*Exercise requirements*
Find the line containing "Collapse the IT department folder" in the data below, then output that line and each one after it exactly, with nothing else.

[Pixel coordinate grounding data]
━━━━━━━━━━━━━━━━━━━━

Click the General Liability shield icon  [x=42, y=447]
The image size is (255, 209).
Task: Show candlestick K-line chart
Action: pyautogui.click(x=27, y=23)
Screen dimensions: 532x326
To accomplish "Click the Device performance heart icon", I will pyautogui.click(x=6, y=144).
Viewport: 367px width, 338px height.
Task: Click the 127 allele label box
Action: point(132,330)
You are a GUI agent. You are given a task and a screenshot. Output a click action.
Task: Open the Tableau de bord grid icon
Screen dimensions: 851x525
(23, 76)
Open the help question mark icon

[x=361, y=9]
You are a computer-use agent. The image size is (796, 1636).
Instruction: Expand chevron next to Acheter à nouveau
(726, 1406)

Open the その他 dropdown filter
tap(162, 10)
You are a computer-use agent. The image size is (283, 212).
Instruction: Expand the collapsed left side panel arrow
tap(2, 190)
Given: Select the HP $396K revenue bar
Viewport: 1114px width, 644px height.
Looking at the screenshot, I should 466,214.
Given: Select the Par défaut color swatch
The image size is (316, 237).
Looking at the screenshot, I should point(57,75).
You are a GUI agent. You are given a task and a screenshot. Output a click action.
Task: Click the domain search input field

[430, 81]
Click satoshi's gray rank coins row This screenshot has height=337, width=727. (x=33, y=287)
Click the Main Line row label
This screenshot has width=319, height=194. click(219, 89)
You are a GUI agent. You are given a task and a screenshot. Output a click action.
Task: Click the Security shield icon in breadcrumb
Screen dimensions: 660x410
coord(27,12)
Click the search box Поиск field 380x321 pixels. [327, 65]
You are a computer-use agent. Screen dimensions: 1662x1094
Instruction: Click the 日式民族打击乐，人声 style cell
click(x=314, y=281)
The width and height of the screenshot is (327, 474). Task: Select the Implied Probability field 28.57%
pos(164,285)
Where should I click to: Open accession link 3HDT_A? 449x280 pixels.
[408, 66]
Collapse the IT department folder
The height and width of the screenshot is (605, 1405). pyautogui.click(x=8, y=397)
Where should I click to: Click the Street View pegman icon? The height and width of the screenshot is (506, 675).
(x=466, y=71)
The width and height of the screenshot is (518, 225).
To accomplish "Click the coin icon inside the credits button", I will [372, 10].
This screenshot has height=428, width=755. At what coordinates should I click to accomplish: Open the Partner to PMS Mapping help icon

━━━━━━━━━━━━━━━━━━━━

*Exercise result*
Collapse the IT department folder
The height and width of the screenshot is (605, 1405). pyautogui.click(x=8, y=397)
Where should I click to: Click the Street View pegman icon? The height and width of the screenshot is (506, 675).
(x=466, y=71)
The width and height of the screenshot is (518, 225).
To accomplish "Click the coin icon inside the credits button", I will [372, 10].
This screenshot has height=428, width=755. At what coordinates should I click to accomplish: Open the Partner to PMS Mapping help icon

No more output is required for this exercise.